NoRevocationCheck accepts all certificates. To enforce revocation policy, implement RevocationChecker:

impl RevocationChecker for MyOcspChecker {
    fn check(&self, cert: &x509_cert::Certificate) -> Result<(), SmimeError> {
        // consult your OCSP responder or CRL cache
        // return Err(SmimeError::CertChain(...)) if revoked
        todo!()
    }
}

This crate makes no network calls. Keeping the trust store and revocation data fresh is the caller's responsibility.

Design invariants

  • No async. All operations are synchronous.
  • No network calls. No OCSP or CRL fetch at runtime.
  • No JMAP dependency.
  • Key operations are trait-based.
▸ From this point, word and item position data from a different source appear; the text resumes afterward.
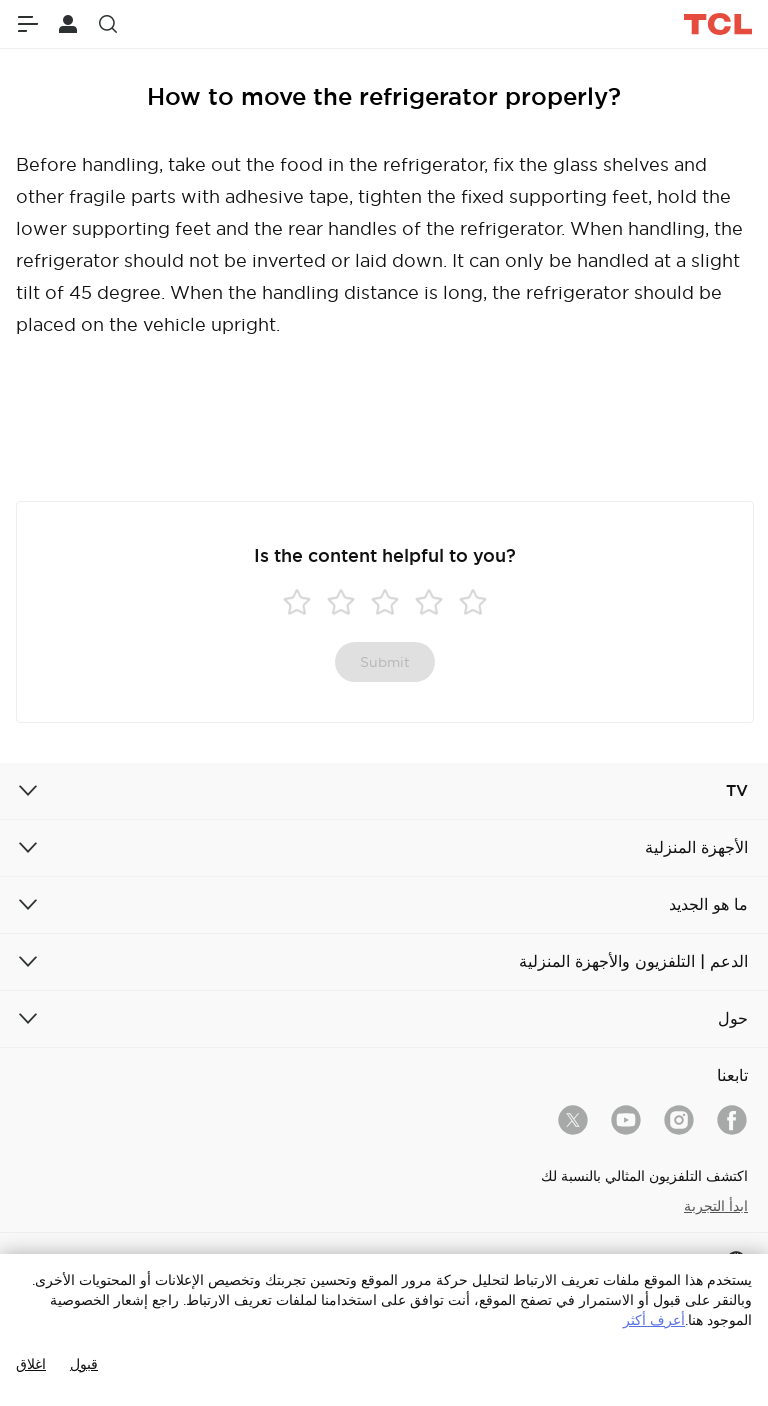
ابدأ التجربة (716, 1206)
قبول (84, 1364)
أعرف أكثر (654, 1320)
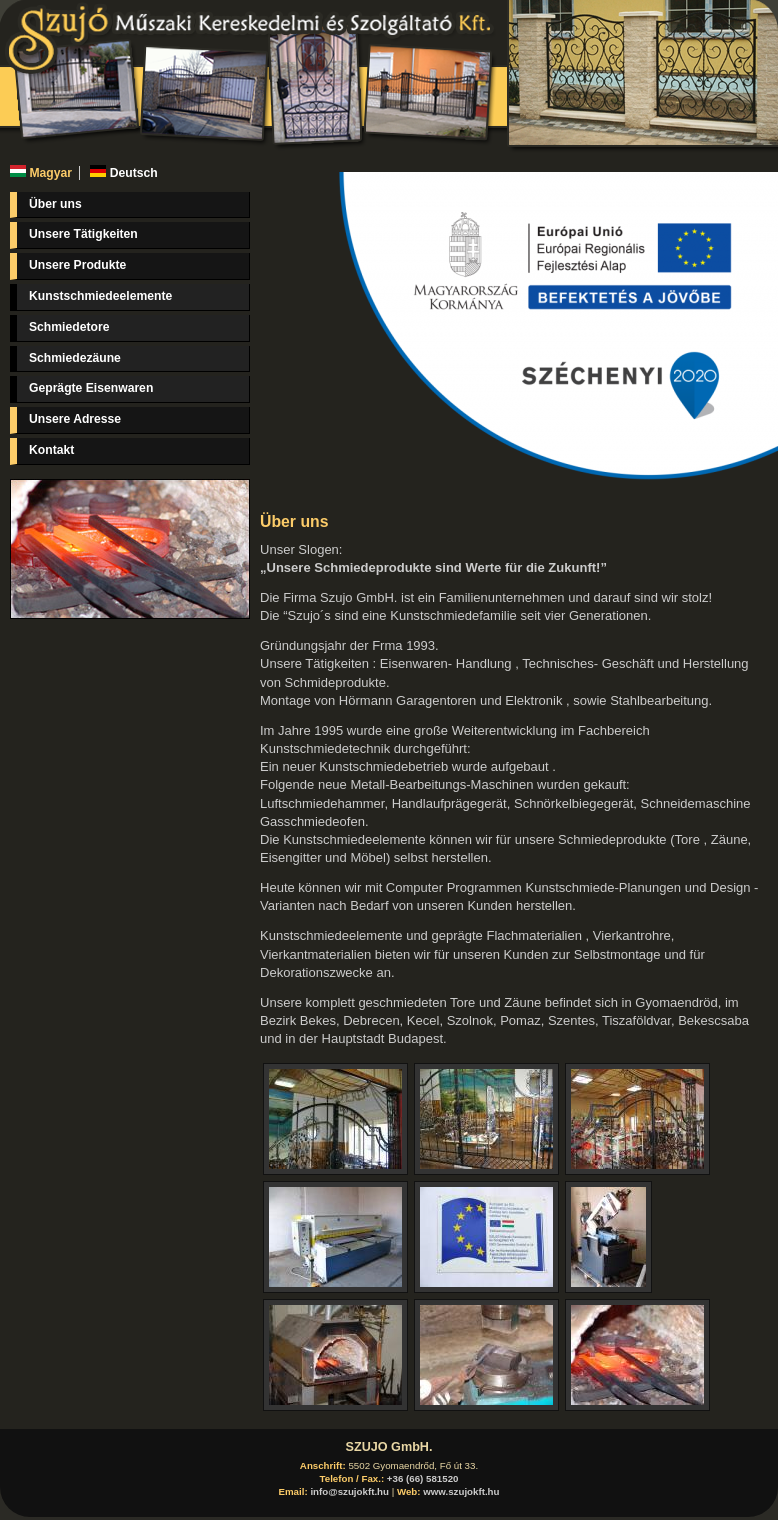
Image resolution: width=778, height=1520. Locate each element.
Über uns (55, 204)
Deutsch (123, 173)
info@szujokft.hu (349, 1491)
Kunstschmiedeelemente (100, 296)
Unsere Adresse (75, 419)
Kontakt (51, 450)
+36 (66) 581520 (423, 1478)
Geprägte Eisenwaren (91, 388)
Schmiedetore (69, 327)
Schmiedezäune (75, 358)
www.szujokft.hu (461, 1491)
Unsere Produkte (77, 265)
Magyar (41, 173)
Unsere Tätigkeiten (83, 234)
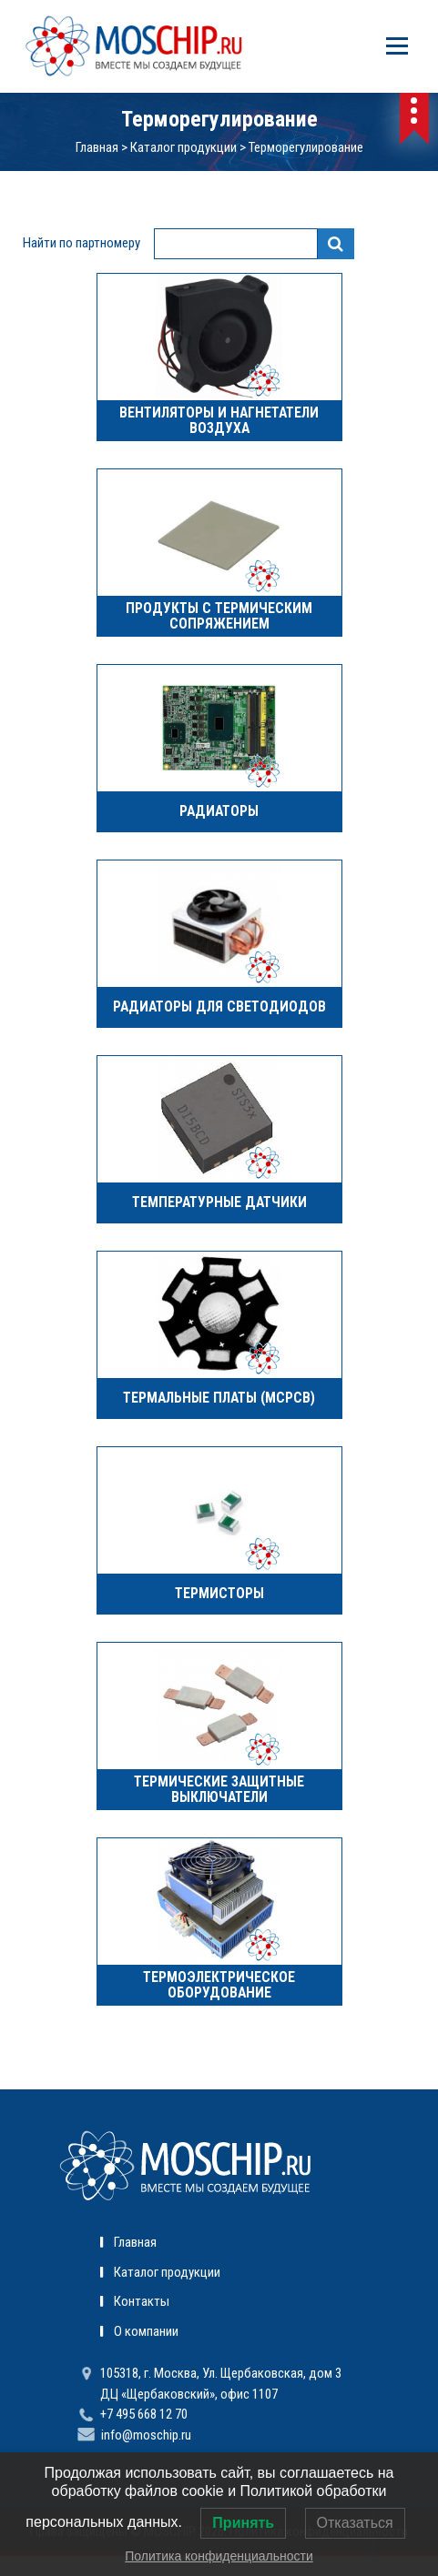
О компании (146, 2331)
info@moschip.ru (146, 2435)
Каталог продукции (183, 147)
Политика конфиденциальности (219, 2556)
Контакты (141, 2301)
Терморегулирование (306, 147)
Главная (97, 147)
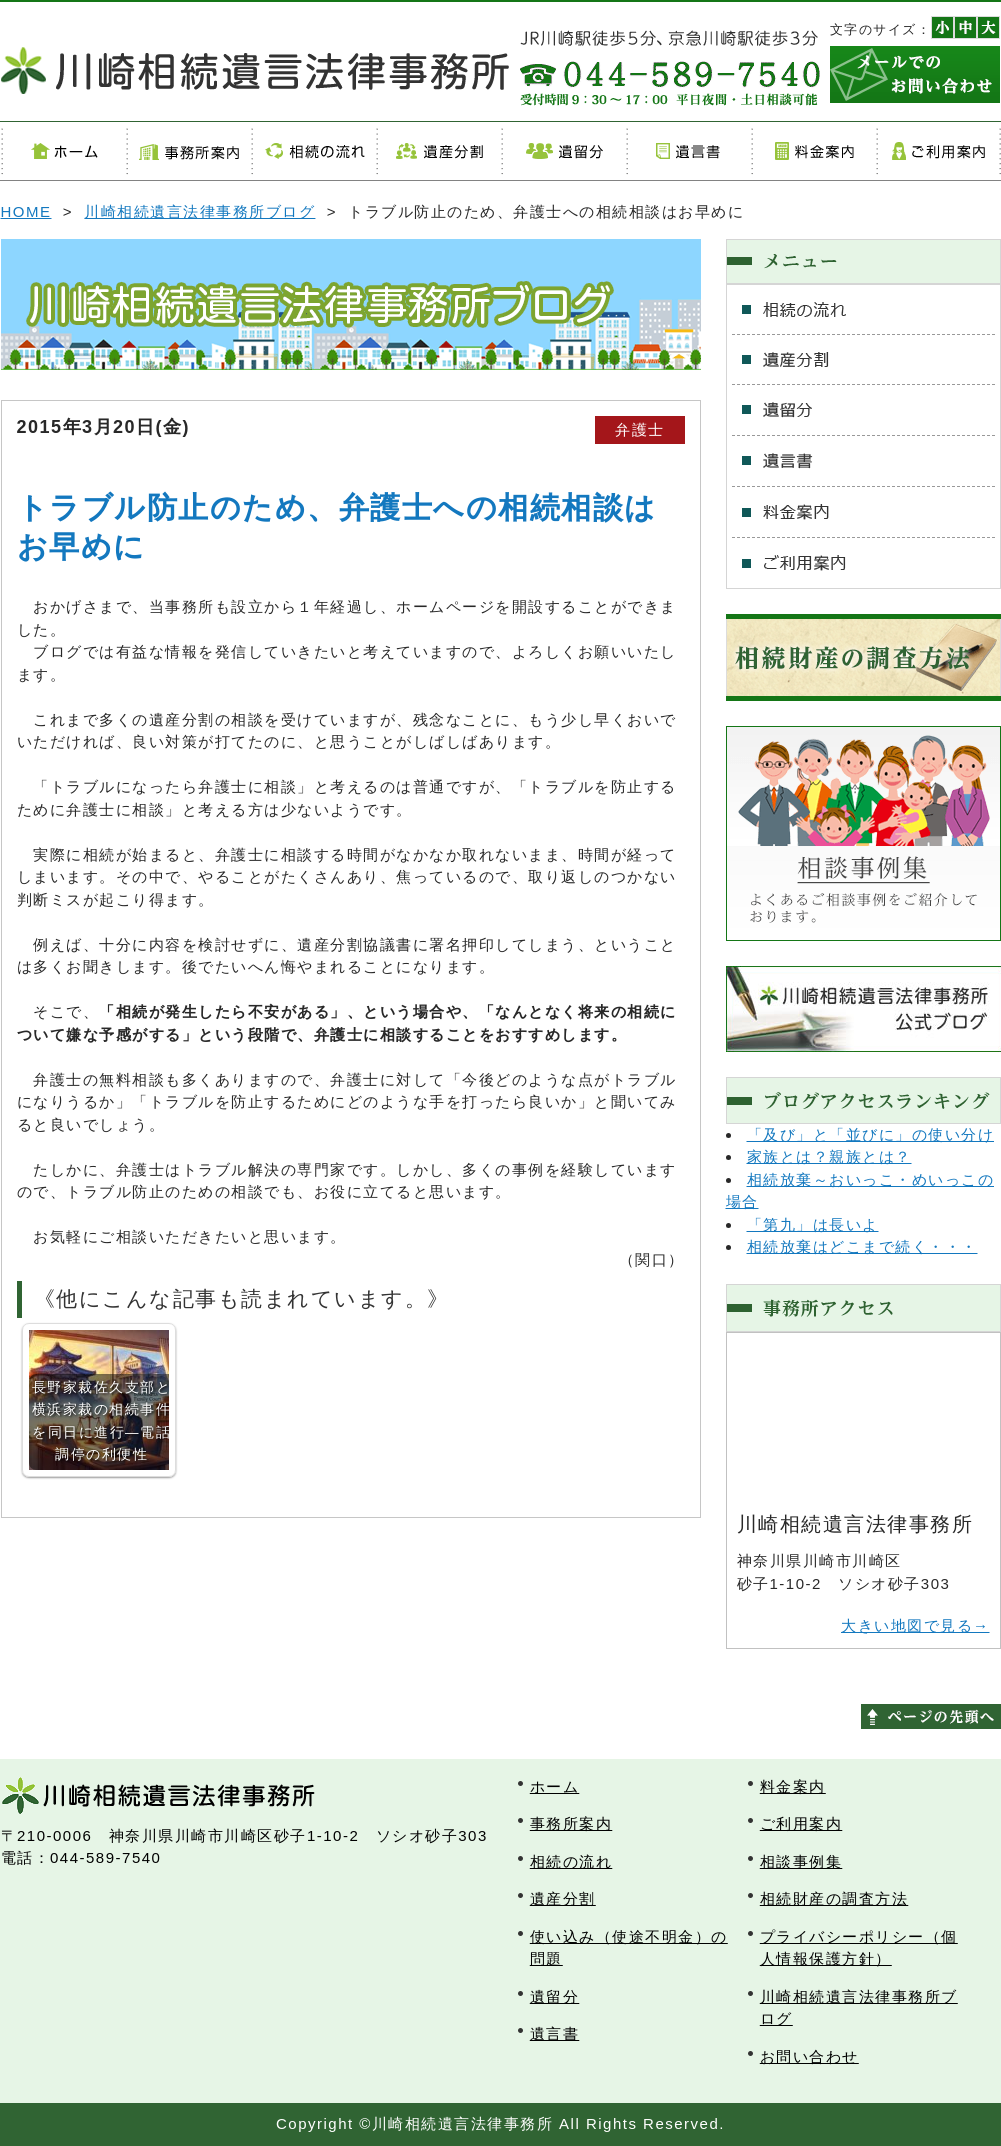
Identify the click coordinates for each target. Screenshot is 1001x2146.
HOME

Keys may live in memory, an HSM, or a hardware token — the crate does not care.
  • Caller handles recursion. Decrypted bytes are returned as-is. If they contain another S/MIME layer, the caller loops.

Specification references

RFC Title
RFC 5751 S/MIME Version 3.2 Message Specification
RFC 5652 Cryptographic Message Syntax (CMS)
RFC 5280 PKIX Certificate and CRL Profile (certificate chain validation)
RFC 5753 Use of ECC Algorithms in CMS (ECDH P-256/P-384 key agreement)
RFC 8017 PKCS#1 v2.2 — RSA Cryptography Standard (RSA key transport)
RFC 3565 AES Algorithm in CMS (AES-128-CBC, AES-256-CBC content encryption)
RFC 5083 AES-GCM in CMS (AuthEnvelopedData)
RFC 2634 Enhanced Security Services (triple-wrap, countersignatures)

License

Licensed under either of MIT or Apache-2.0 at your option.